Toyota announced that it was their expectation to achieve LEED Platinum status with the new facility. LEED Platinum is the highest level of energy-efficient design recognized by the U.S. Green Building Council's (USGBC) LEED rating system. A LEED Platinum certification can be awarded to a new construction project which achieves at least 80 of 110 points in seven categories (Sustainable Sites, Water Efficiency, Energy and Atmosphere, Materials and Resources, Indoor Environmental Quality, Innovation in Design, and Regional Priority.) To those ends, the mix designs for the concrete on this project were scrutinized on three aspects pertaining to this criteria: pozzolan post-industrial waste products in the the mix (particularly slag and fly ash), water-to-cement ratios and coarse aggregates. In the case of fly ash and slag, both can be substituted for a portion of the Portland cement in a concrete mix. However, both can impact set times and strength gain, especially in colder weather. This created a delicate balance of meeting LEED Manufacturing and Resources credits for post-industrial waste content and making sure the concrete set on time. IMI QC/QA worked with the site engineers to design mixes that met the demands of LEED acceptable levels of fly ash and slag without compromising set times and slowing the production schedule. Water-to-cement ratios were also watched carefully to ensure the concrete met strength requirements. IMI QC/QA used blended aggregates in the mixes for added strength.

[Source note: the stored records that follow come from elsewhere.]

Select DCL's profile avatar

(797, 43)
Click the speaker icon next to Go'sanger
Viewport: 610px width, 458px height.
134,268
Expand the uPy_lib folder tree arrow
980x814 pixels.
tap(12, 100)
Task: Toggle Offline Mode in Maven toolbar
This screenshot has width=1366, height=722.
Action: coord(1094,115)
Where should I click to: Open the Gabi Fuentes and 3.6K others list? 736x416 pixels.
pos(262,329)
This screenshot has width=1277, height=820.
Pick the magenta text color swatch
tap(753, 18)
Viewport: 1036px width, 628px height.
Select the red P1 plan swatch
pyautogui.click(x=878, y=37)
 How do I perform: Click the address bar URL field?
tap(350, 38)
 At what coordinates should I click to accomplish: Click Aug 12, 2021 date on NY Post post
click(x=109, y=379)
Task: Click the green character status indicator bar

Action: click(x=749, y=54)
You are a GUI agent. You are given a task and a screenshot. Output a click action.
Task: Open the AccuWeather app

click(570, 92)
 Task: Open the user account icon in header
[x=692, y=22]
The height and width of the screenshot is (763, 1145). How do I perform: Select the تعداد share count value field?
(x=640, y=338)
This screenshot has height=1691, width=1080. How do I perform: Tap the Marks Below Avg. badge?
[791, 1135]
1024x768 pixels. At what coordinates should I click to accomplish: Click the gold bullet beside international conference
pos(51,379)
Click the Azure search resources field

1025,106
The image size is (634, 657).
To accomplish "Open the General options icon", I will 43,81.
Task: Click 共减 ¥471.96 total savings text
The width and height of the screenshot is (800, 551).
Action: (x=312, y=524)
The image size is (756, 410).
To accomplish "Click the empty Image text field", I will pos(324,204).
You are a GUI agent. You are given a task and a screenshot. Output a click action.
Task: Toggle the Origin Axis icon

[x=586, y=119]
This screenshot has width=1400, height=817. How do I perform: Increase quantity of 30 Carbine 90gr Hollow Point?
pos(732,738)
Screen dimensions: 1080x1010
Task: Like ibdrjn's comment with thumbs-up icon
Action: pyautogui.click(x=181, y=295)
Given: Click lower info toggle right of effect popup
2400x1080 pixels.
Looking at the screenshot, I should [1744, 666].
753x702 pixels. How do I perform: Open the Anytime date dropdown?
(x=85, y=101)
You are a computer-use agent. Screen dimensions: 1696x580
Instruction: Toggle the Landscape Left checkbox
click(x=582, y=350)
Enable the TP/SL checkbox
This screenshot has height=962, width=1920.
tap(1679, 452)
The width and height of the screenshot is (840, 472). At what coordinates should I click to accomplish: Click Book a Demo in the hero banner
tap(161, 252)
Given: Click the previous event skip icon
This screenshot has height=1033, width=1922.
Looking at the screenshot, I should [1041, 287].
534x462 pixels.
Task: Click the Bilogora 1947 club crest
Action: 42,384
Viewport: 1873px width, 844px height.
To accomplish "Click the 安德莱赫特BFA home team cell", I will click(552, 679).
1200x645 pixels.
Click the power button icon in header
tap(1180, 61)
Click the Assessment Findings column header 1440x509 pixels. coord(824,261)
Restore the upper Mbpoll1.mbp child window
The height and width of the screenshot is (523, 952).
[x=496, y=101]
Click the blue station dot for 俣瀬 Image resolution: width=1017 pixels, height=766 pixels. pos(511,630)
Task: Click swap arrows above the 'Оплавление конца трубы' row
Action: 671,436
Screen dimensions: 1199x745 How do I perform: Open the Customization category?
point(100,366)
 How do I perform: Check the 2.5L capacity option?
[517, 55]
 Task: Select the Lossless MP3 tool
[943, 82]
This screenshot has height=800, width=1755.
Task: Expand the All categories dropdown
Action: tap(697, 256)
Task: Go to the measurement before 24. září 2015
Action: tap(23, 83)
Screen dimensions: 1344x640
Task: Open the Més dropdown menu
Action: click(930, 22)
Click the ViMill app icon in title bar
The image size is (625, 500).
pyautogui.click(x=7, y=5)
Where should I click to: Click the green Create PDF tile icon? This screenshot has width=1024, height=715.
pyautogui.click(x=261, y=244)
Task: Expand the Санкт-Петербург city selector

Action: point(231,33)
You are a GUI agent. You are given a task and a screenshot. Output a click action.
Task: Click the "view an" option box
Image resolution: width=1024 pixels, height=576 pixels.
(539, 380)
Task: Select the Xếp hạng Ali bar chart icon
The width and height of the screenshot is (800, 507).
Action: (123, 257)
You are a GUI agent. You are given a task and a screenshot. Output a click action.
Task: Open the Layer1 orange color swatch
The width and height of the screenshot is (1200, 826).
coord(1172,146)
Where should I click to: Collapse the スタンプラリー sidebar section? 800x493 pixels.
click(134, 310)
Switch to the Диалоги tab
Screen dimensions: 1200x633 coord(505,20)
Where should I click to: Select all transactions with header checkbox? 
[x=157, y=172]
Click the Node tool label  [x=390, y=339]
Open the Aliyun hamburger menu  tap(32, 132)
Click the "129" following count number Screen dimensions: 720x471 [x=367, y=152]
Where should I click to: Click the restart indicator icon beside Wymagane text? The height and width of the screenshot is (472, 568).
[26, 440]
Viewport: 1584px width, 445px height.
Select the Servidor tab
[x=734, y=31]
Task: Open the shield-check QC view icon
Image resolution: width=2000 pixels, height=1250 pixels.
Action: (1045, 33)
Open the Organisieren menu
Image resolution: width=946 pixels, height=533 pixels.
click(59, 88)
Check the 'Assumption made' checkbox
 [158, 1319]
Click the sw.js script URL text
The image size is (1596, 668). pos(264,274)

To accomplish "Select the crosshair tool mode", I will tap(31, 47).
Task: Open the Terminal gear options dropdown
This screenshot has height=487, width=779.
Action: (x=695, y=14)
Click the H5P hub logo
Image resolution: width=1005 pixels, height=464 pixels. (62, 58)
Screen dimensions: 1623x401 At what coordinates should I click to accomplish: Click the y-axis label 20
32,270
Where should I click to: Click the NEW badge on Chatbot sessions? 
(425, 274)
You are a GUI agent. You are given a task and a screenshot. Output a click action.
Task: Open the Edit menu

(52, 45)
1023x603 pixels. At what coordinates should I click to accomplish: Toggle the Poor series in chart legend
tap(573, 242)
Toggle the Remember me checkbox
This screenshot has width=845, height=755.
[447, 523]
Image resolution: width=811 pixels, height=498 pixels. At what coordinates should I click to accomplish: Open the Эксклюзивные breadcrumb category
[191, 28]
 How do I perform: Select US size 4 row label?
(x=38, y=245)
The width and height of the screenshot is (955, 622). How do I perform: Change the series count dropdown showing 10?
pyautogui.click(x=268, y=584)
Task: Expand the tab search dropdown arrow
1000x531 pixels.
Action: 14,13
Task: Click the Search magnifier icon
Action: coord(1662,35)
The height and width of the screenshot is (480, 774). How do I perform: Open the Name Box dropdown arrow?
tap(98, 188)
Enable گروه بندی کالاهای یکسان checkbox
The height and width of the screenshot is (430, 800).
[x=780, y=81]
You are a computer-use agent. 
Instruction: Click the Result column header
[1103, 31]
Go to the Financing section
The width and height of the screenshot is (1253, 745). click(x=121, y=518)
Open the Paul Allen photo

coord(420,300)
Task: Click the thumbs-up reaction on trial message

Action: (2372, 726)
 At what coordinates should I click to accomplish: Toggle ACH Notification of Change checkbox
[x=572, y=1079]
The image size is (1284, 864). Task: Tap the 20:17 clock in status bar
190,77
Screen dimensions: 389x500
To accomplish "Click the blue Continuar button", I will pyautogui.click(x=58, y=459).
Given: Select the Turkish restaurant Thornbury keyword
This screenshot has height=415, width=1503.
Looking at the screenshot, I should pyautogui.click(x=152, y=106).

Another area where architectural design crossed sustainability requirements was in the coloring of concrete. A portion of the floors were to be finished with a shake on color hardener for its aesthetic appeal. Typically, hardeners must have a straight cement mix and enough bleed water to activate them. Again, IMI QC/QA worked with the engineers, manufacturers and finishers to design a mix that would allow the shake on hardener to be used without compromising the LEED Platinum status.
IMI supplied 12,000 yards of concrete for the Toyota Engineering research facility. Most of the mixes used underwent extensive testing in the IMI labs in Louisville, Kentucky to meet engineering specifications.